» **ФРАГМЕНТ СТАТЬИ**:
__________

И прожитому я подвёл черту... Олег Чухонцев 0/10
Рубрика: Поэтическая публицистика | Автор: Кружков Николай Николаевич | 14:32:52 27.07.2020
«...и прожитому я подвёл черту…»
(Реальный и инфернальный мир в лирике Олега Чухонцева)
24 мая 2007 года на торжественной церемонии вручения национальной премии «Поэт» Олегу Чухонцеву, которая проходила в театральном центре на Страстном бульваре в Москве, выступала в числе прочих и Мариэтта Чудакова. Её выступление, пожалуй, было самым эмоциональным, но я запомнил главное из того, что она сказала: «Олега Чухонцева всегда отличало чувство порядочности и экзистенциальной свободы». Я бы от себя добавил: и религиозного измерения жизни, о котором говорил датский религиозный мыслитель Сёрен Кьеркегор.
Олега Григорьевича всегда отличало и чувство нравственного благородства. Всегда оставаться самим собой – это главное качество Чухонцева, которому всегда было свойственно и чувство меры, «золотой середины», что отличало выдающихся античных философов. Из русских поэтов XX века, которым было свойственно это чувство, можно назвать разве что только Иннокентия Фёдоровича Анненского.
Думаю, что и личность, и творчество Чухонцева достойны большой монографии, которая рано или поздно будет написана. Я в своё время уделял особое внимание евангельским мотивам в лирике нашего выдающегося современника, которые звучат и в поэме «Свои», и в его стихах: «Фрески», «Пусть те, кого оставил бог», «Весна на Клязьме», «За строкой исторической хроники». Сегодня мне хотелось бы затронуть иную тему, которой мы не раз касались в беседах с Олегом Григорьевичем: каким образом ему удаётся проецировать инфернальное в плоскость реального мира? Эта тема требует отдельного разговора, и мы его сегодня начнём.

__________

» **ИСХОДНЫЕ ЗАПИСИ**:

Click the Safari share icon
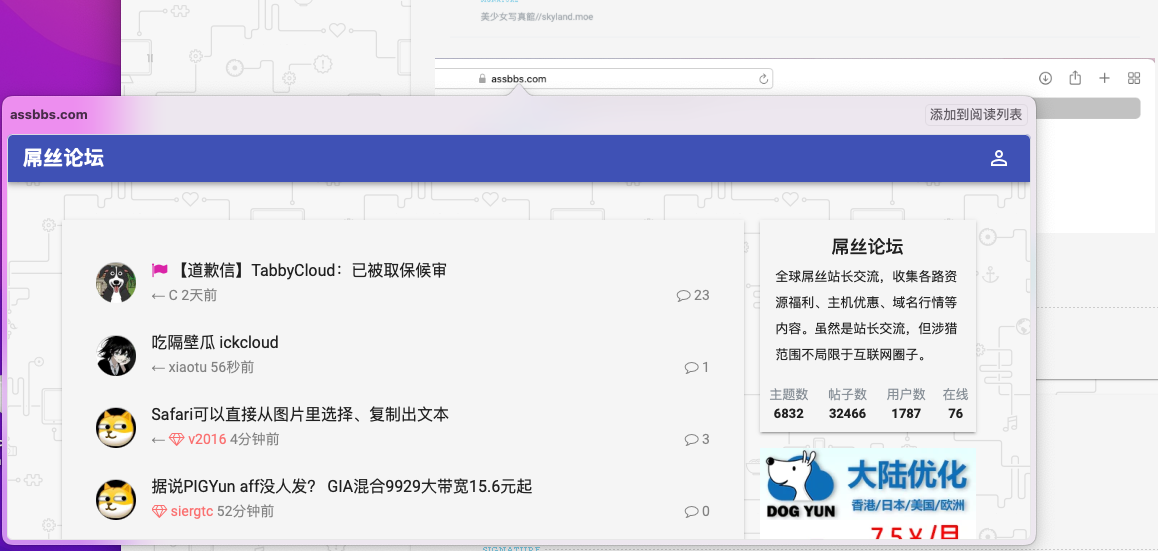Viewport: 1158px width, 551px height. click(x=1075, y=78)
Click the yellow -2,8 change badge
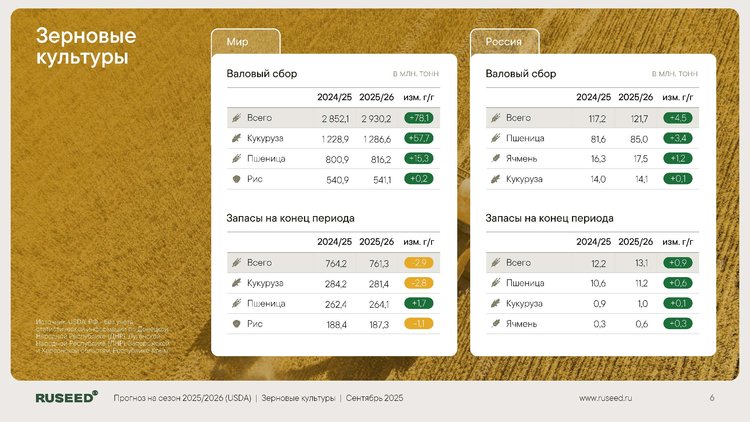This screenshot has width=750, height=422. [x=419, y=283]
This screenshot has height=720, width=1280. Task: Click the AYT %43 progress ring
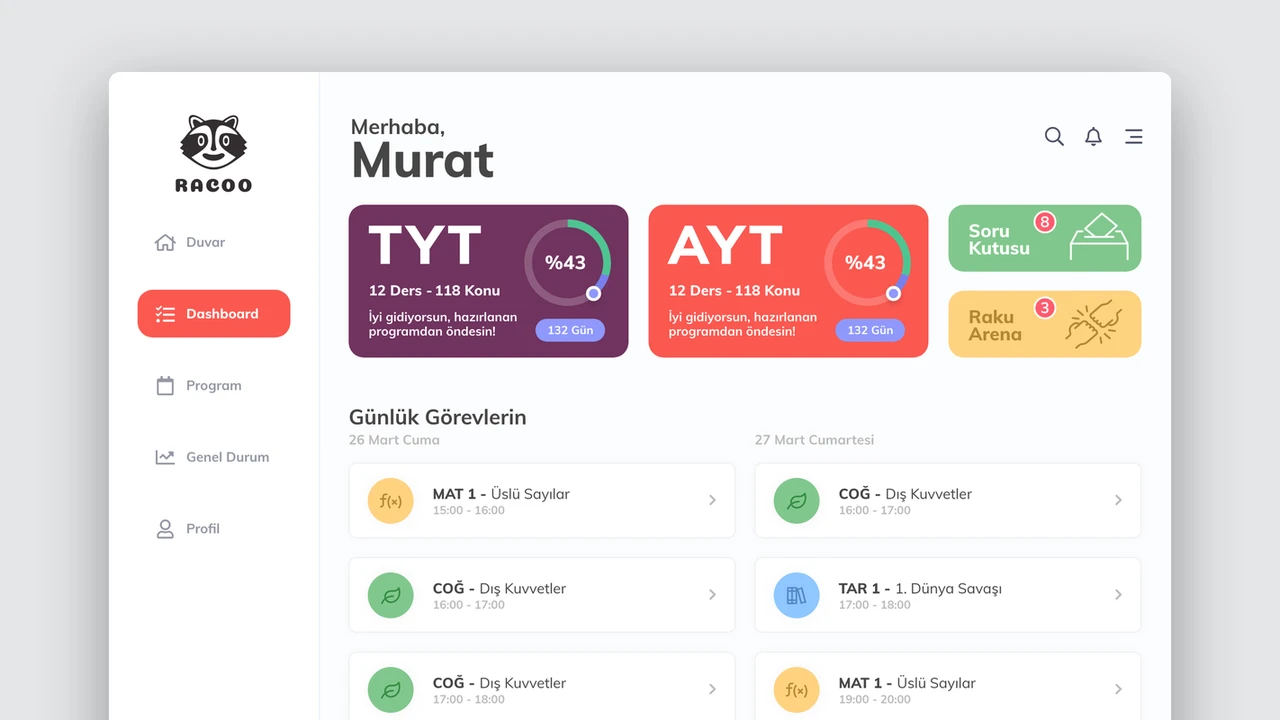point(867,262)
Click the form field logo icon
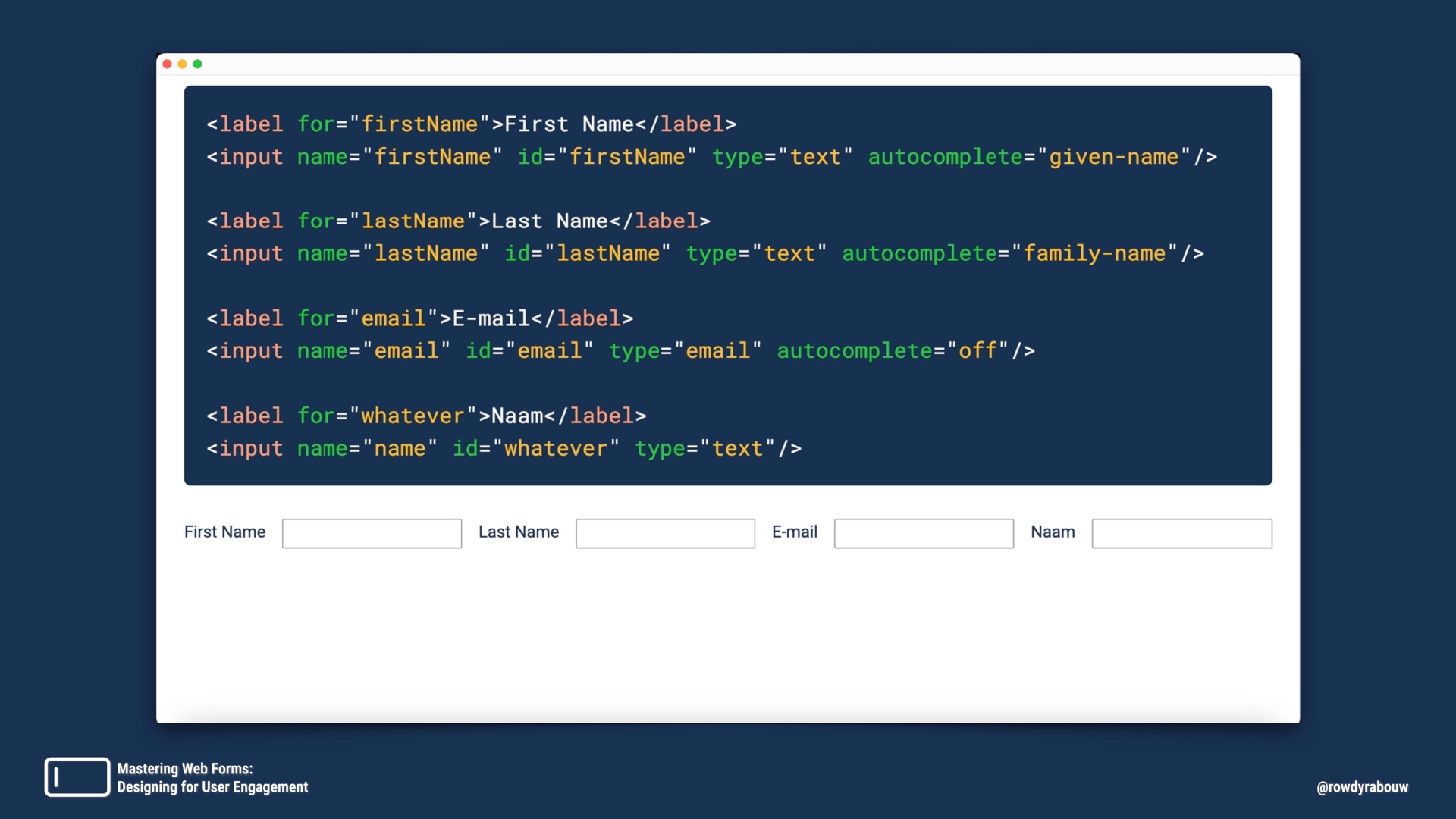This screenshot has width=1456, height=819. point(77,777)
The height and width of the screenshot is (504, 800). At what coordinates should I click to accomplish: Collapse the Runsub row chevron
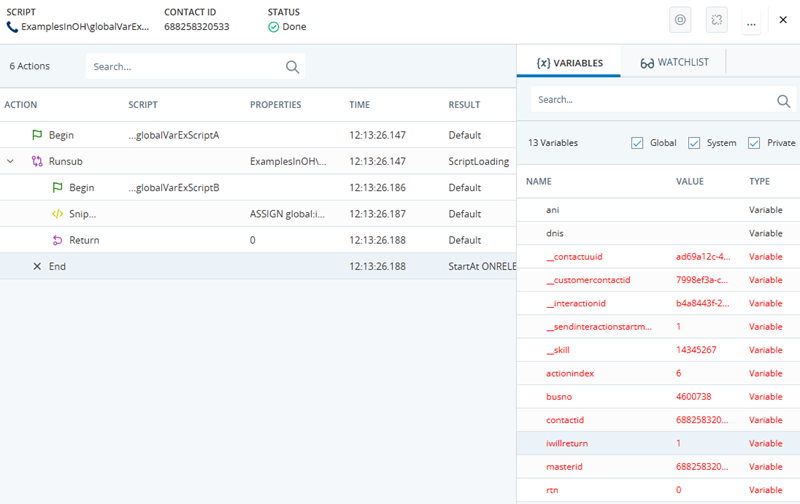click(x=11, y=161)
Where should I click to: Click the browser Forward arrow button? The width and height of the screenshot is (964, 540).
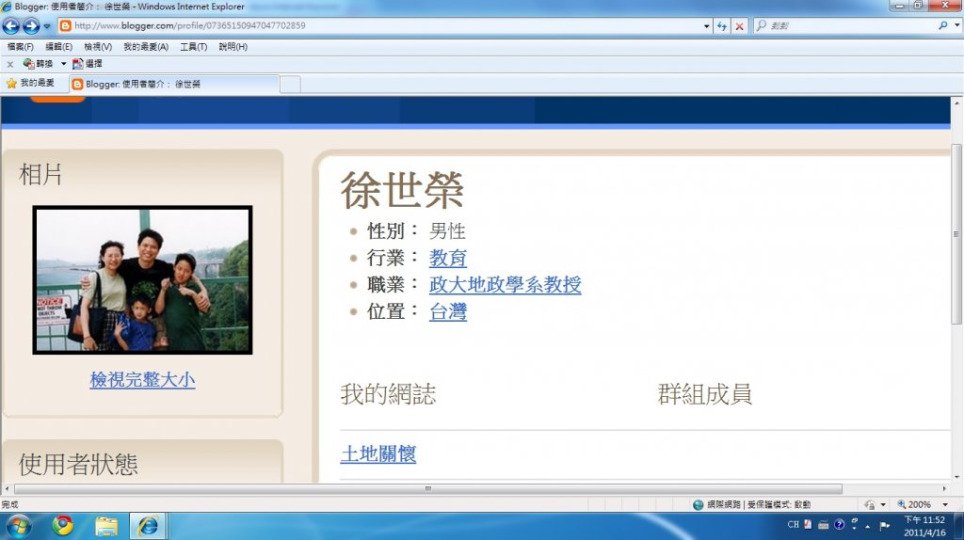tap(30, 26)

__________

» **ЗАДАНИЯ**:
A) Пожалуйста, перечислите все произведения, в которых, по словам статьи о лирике Олега Чухонцева, звучат евангельские мотивы.
B) Допишите статью о лирике Олега Чухонцева, начав сразу после её последнего предложения.
Записи не связаны со статьёй о лирике Олега Чухонцева.

» **РЕЗУЛЬТАТЫ**:
A) «Свои», «Фрески», «Пусть те, кого оставил бог», «Весна на Клязьме», «За строкой исторической хроники».

B)
Я решил остановиться на нескольких стихотворениях поэта, чтобы показать, каким образом он способен воздействовать на читателя, ибо, читая эти стихи, чувствуешь глубокое потрясение, за которым должно последовать чувство нравственного катарсиса: покаяния, раскаяния и преображение души. В стихотворении «Говорил, заговаривался, говорил…», которому предшествует эпиграф из «Сумасшедшего» Алексея Апухтина, чьё творчество, безусловно, оказало значительное влияние на Чухонцева, поэт изображает человека в состоянии душевного катаклизма, (а сколько таких катаклизмов в нашей жизни!):
Говорил, заговаривался, говорил
и опять говорил без умолку,
и подобья каких-то невидимых крыл
пробегали за шторой по шёлку.
И скрипел вентилятор, а он говорил,
говорил, как скрипел вентилятор,
как пропеллер гудел, и взмывал, и парил.
И кивал головой психиатр.
Здесь душевный мир лирического героя предстаёт перед нами в той самой ипостаси, которую мы назвали инфернальной. «Отчаяние – это категория духовная», - писал Сёрен Кьеркегор. Отчаяние, переходящее в безумие, но ещё не ставшее безумием, жаждущее спасения души, взывающее ко всем нам, так или иначе причастным к судьбе того, у кого помрачился рассудок. «Вправе ли мы осуждать его?», - спрашивает нас поэт:
А ещё говорят, что безумье чумно,
что темно ему в мире и тесно.
А оно не от мира сего – вот оно –
однодумно, блаженно, небесно.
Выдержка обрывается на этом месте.